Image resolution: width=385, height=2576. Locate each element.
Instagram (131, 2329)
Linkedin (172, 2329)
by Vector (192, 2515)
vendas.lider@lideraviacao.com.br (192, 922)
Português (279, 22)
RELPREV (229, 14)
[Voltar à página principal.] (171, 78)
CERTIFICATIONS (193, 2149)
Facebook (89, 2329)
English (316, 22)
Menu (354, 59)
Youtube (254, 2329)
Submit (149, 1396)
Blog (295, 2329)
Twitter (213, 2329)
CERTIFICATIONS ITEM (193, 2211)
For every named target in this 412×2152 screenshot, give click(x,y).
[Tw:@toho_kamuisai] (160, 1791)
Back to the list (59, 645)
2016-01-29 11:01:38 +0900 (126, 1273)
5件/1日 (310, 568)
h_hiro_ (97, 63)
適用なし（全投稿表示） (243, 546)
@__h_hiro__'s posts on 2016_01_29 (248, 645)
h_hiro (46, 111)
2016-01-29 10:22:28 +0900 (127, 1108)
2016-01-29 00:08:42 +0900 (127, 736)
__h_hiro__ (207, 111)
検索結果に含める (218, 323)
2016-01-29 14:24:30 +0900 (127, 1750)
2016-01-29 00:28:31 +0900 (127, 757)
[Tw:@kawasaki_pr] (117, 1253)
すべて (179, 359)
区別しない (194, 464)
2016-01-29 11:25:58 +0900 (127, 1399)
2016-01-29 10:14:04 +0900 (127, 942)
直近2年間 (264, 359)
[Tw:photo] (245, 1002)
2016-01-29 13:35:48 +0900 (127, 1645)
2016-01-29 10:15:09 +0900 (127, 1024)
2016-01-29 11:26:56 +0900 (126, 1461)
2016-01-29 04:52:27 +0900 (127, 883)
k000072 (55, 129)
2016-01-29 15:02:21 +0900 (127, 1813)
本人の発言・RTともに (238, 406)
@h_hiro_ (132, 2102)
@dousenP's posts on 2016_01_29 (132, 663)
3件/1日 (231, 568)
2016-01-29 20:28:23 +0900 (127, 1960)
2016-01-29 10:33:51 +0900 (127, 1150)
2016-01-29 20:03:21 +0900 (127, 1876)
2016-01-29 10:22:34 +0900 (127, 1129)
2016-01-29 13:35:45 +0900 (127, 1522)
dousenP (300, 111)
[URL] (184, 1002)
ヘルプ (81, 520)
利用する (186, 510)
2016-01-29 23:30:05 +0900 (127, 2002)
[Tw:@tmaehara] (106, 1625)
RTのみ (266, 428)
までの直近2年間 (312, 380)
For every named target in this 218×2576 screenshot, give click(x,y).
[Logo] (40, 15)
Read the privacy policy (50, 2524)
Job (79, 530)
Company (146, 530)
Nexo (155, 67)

**EXERCISE**
Filter the entries above down to the lines containing the word "click".

**ANSWER TO THIS EXERCISE**
For every named target in this 412×2152 screenshot, give click(x,y).
For every named target in this 218×2576 screenshot, give click(x,y).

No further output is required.